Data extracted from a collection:
· · · · ·

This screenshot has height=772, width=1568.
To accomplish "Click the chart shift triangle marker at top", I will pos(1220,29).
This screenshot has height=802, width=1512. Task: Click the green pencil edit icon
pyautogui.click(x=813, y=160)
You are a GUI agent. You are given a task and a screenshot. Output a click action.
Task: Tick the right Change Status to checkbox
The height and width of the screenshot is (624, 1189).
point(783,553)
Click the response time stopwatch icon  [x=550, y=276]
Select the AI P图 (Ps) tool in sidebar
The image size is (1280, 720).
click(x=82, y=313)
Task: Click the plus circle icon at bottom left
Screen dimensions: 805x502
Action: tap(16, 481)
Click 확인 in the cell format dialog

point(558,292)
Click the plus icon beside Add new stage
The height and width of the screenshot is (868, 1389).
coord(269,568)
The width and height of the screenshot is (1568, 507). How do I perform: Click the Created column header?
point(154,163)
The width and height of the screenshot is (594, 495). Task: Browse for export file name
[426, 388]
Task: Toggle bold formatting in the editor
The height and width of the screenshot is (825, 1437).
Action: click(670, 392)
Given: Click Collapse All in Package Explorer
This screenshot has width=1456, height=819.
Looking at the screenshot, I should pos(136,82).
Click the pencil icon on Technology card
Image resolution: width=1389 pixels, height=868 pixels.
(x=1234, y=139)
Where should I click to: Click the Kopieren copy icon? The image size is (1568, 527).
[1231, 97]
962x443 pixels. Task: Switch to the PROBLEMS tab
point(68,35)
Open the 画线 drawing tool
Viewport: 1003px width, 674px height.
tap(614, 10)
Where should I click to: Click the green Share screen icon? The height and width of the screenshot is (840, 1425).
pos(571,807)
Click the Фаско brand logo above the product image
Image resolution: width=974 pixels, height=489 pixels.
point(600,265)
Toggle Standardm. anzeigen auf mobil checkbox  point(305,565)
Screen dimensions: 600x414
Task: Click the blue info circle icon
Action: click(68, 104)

· · · · ·

## OBJECTIVE
Please copy the items verbatim, starting from the line with "Click the plus icon beside Add new stage" up to and including the line with "Action: click(670, 392)".

## RESULT
Click the plus icon beside Add new stage
The height and width of the screenshot is (868, 1389).
coord(269,568)
The width and height of the screenshot is (1568, 507). How do I perform: Click the Created column header?
point(154,163)
The width and height of the screenshot is (594, 495). Task: Browse for export file name
[426, 388]
Task: Toggle bold formatting in the editor
The height and width of the screenshot is (825, 1437).
Action: click(670, 392)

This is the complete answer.